YOUR OBJECTIVE>
Reproduce verbatim the rows starting at the line containing "Toggle the daily (일) period button" and ending at the last of the rows, with both ends included. Omit the pictures from your copy.

MATERIALS PROVIDED>
◇ ◇ ◇ ◇

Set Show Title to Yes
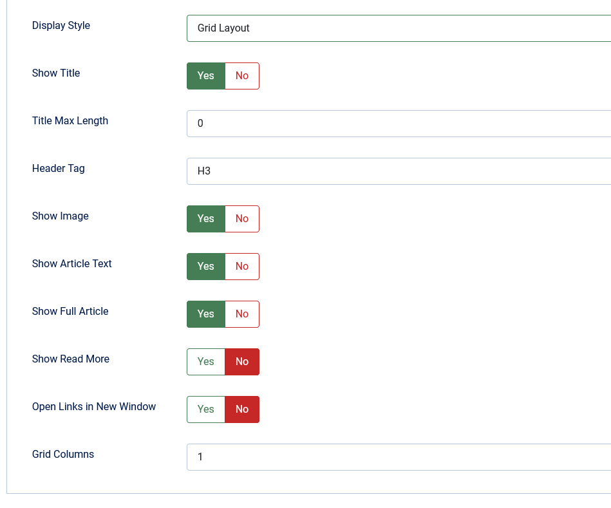This screenshot has width=611, height=508. [x=206, y=76]
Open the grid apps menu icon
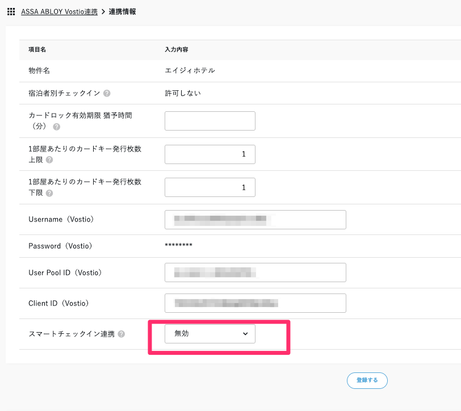Viewport: 461px width, 411px height. (x=11, y=11)
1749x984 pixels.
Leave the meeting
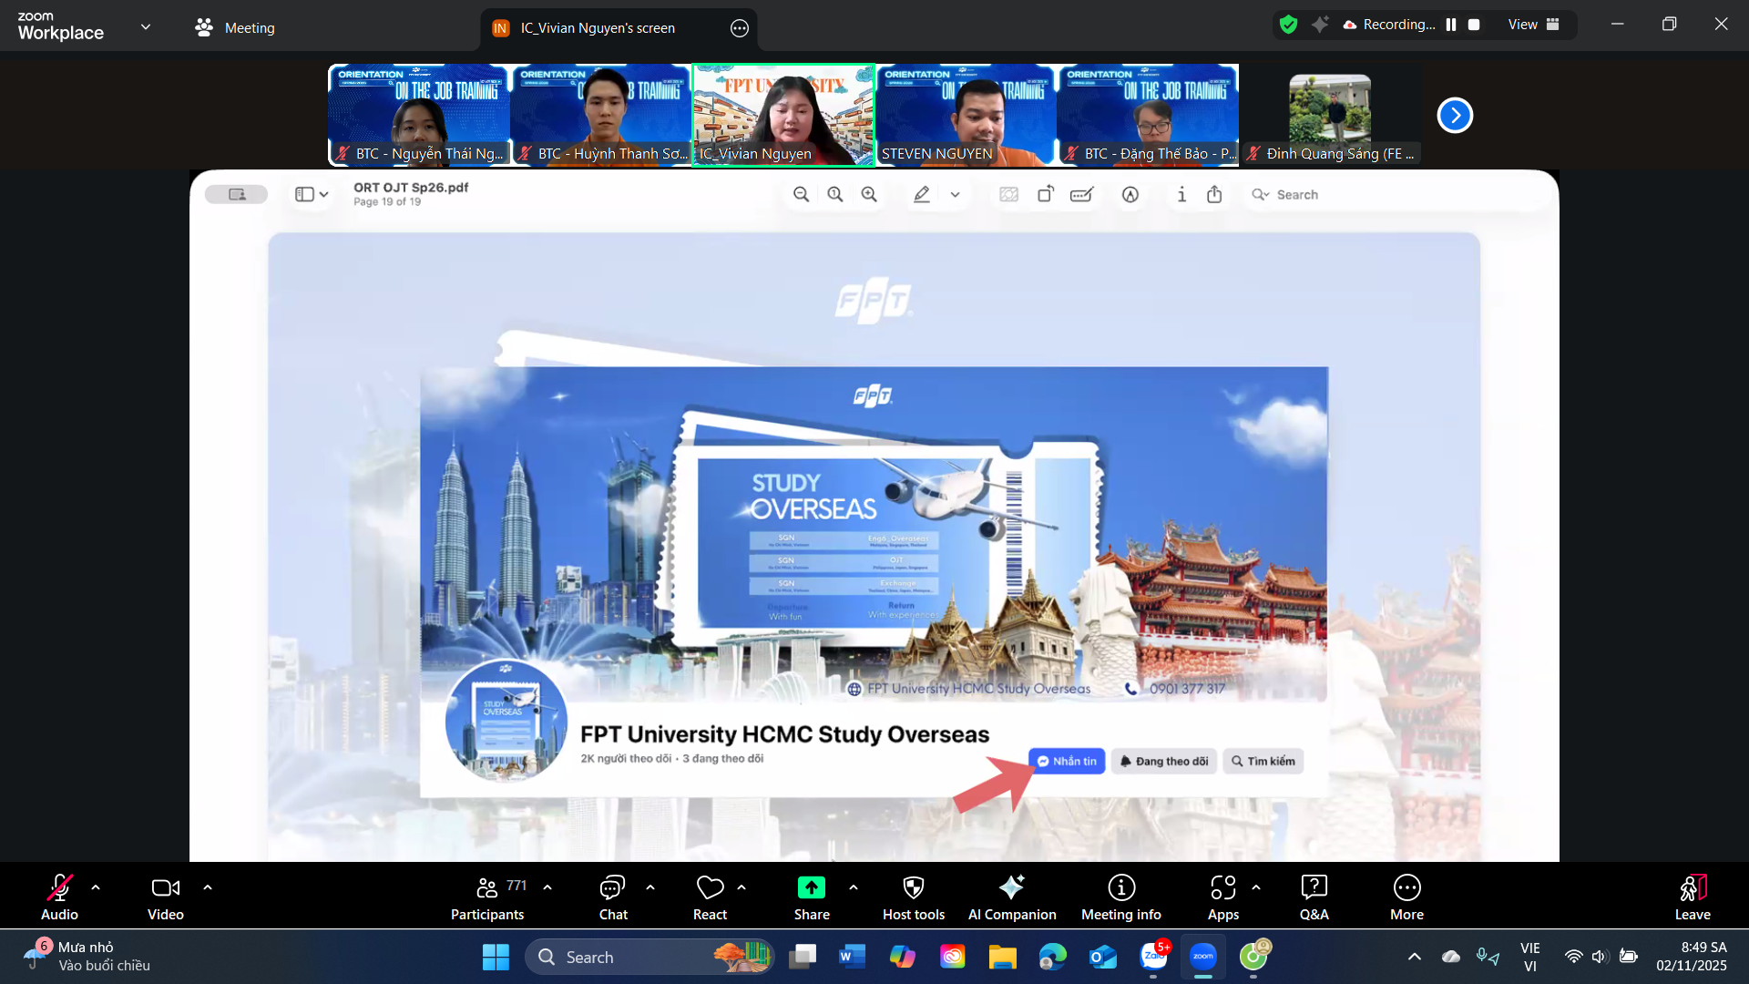coord(1692,897)
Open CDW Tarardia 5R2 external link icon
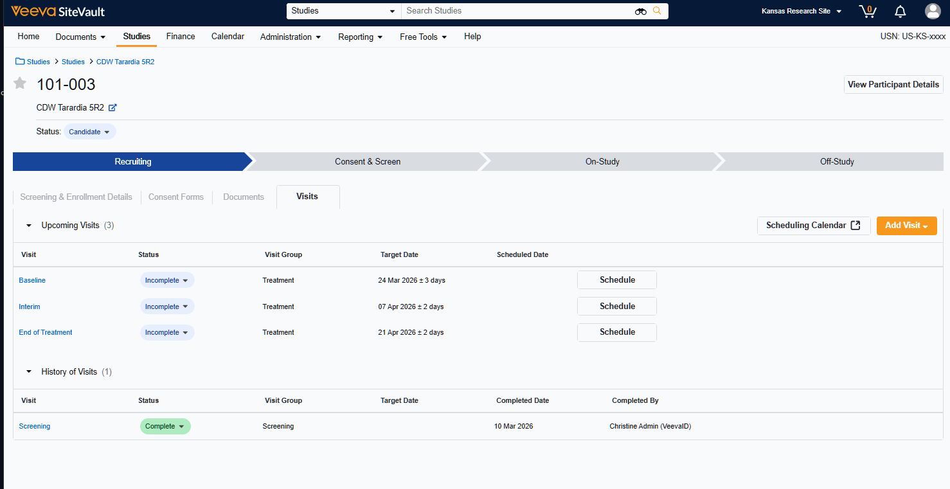950x489 pixels. pos(112,108)
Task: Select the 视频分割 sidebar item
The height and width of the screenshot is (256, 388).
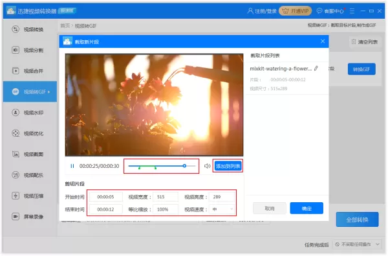Action: click(30, 50)
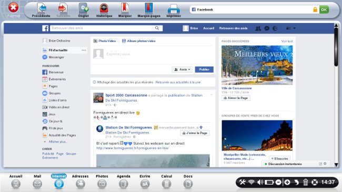
Task: Open the Historique clock icon
Action: 104,8
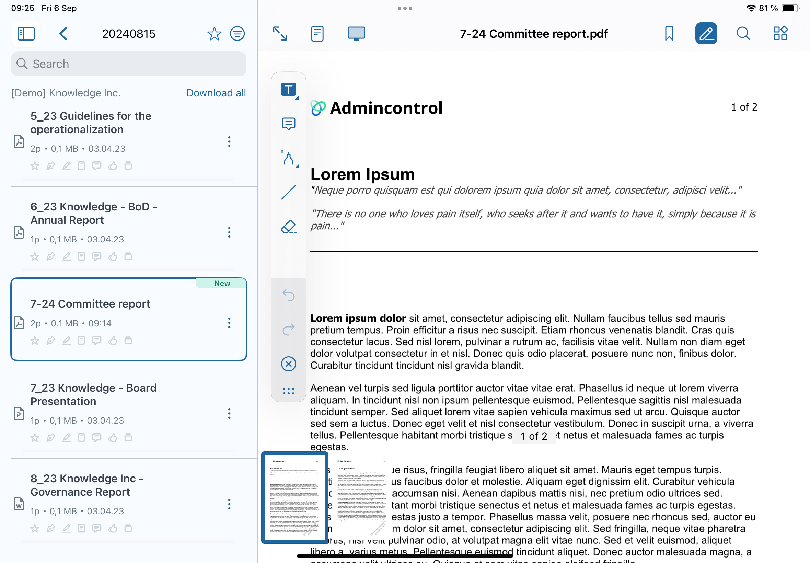Jump to page 2 thumbnail
Image resolution: width=810 pixels, height=563 pixels.
[362, 497]
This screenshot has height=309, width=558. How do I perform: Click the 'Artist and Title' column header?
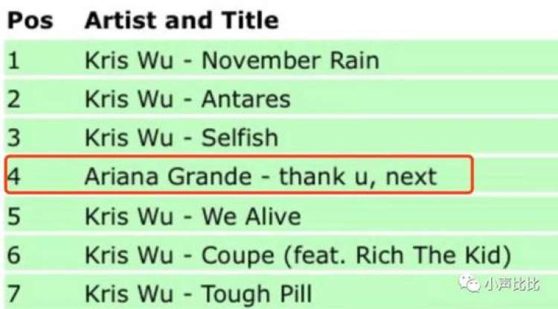coord(182,20)
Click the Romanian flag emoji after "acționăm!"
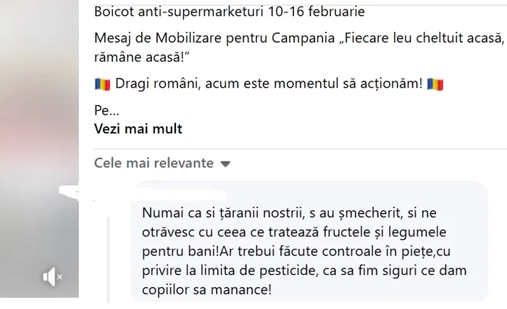The image size is (507, 309). coord(435,84)
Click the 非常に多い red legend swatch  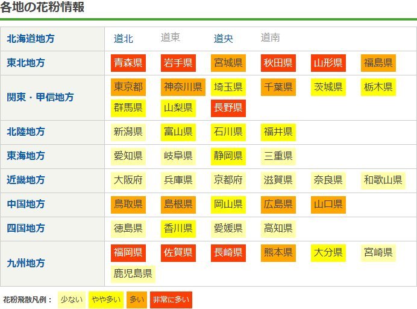pyautogui.click(x=171, y=299)
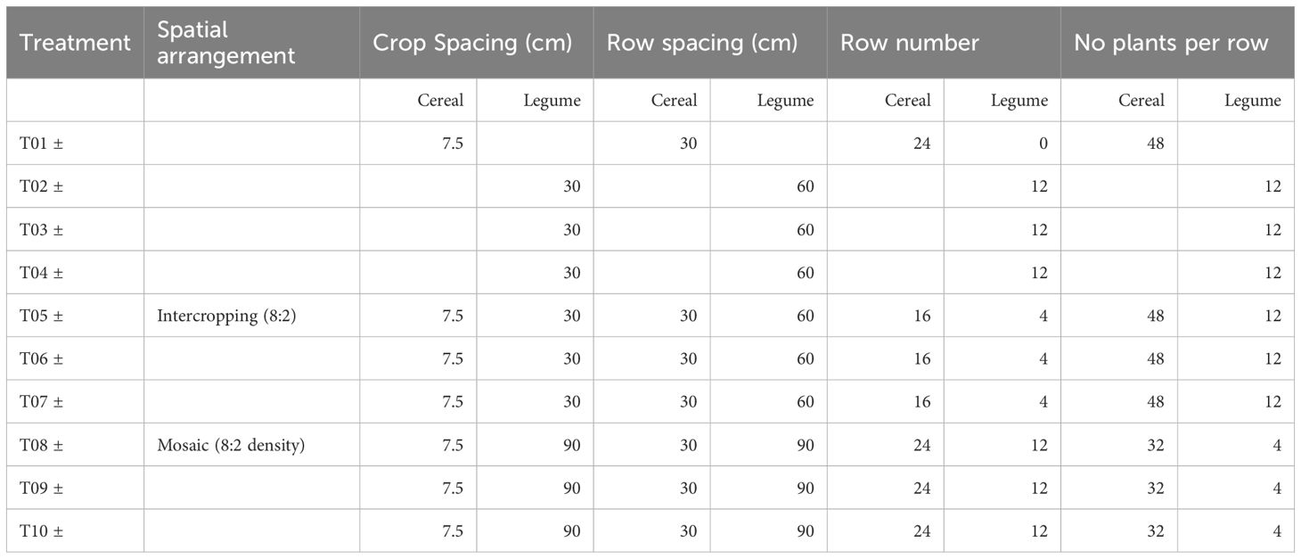Click the Treatment column header
Screen dimensions: 1301x559
click(75, 42)
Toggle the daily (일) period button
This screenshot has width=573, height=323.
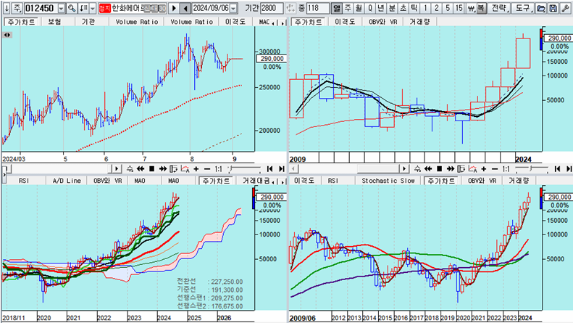pos(337,8)
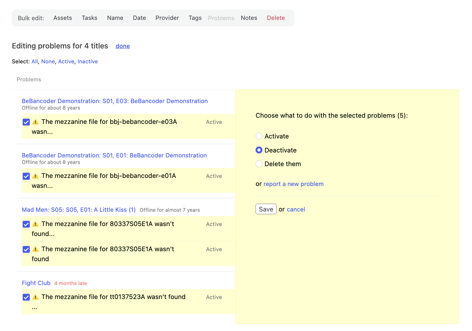
Task: Click report a new problem link
Action: [x=293, y=184]
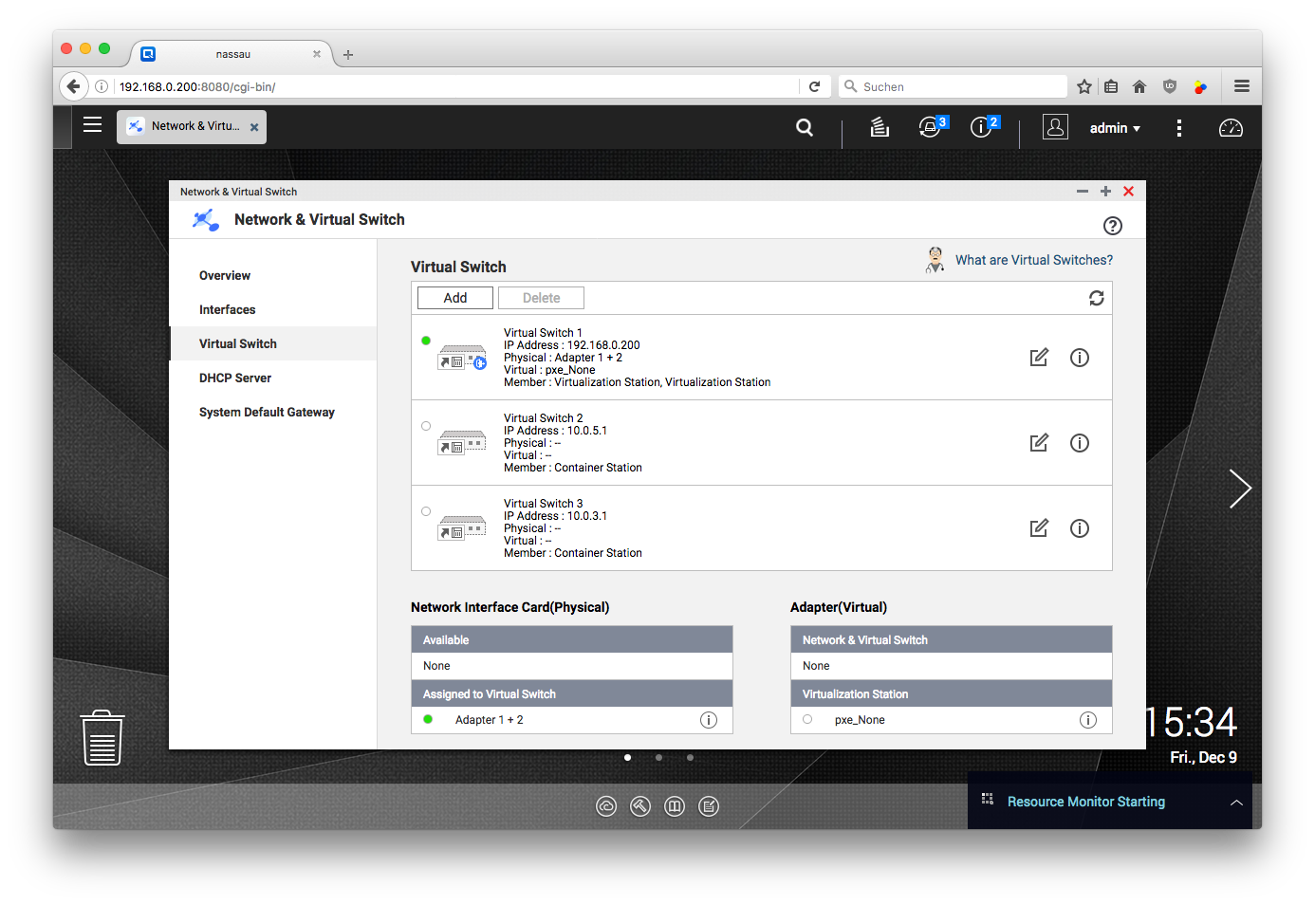The image size is (1315, 905).
Task: Open the QTS dashboard gauge icon
Action: (x=1230, y=128)
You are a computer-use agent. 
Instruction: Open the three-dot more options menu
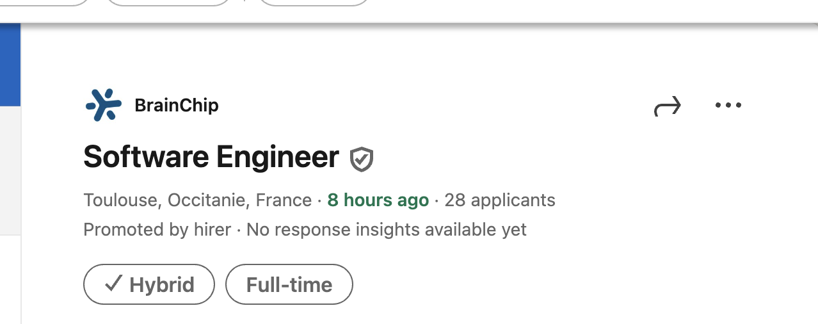click(x=728, y=105)
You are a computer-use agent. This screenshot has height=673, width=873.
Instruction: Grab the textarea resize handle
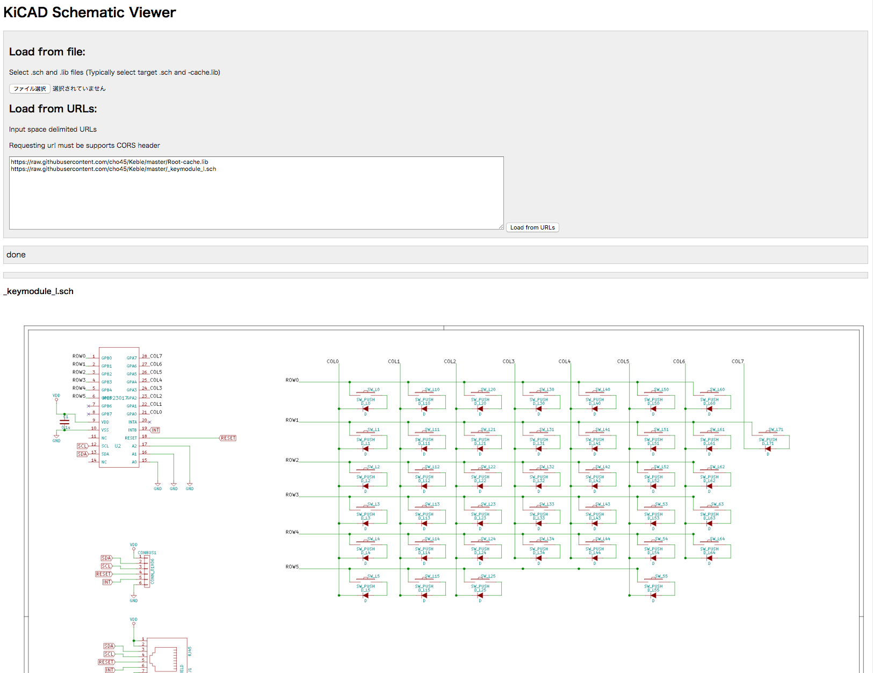coord(501,226)

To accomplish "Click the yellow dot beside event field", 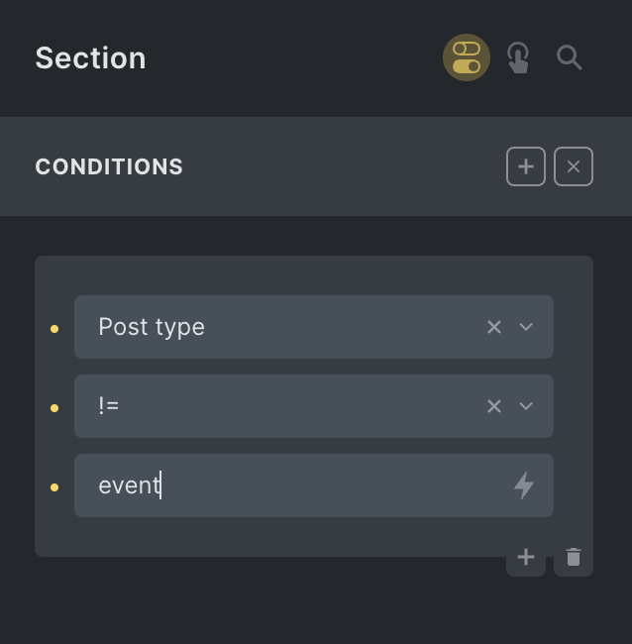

◇ ◇ ◇ ◇

EXERCISE OUTPUT>
Toggle the daily (일) period button
This screenshot has width=573, height=323.
pos(337,8)
Task: Click report a new problem link
Action: [x=293, y=184]
The image size is (1315, 905).
Task: Open the QTS dashboard gauge icon
Action: (x=1230, y=128)
You are a computer-use agent. 
Instruction: Open the three-dot more options menu
click(x=728, y=105)
You are a computer-use agent. This screenshot has height=673, width=873.
Instruction: Grab the textarea resize handle
coord(501,226)

To accomplish "Click the yellow dot beside event field", 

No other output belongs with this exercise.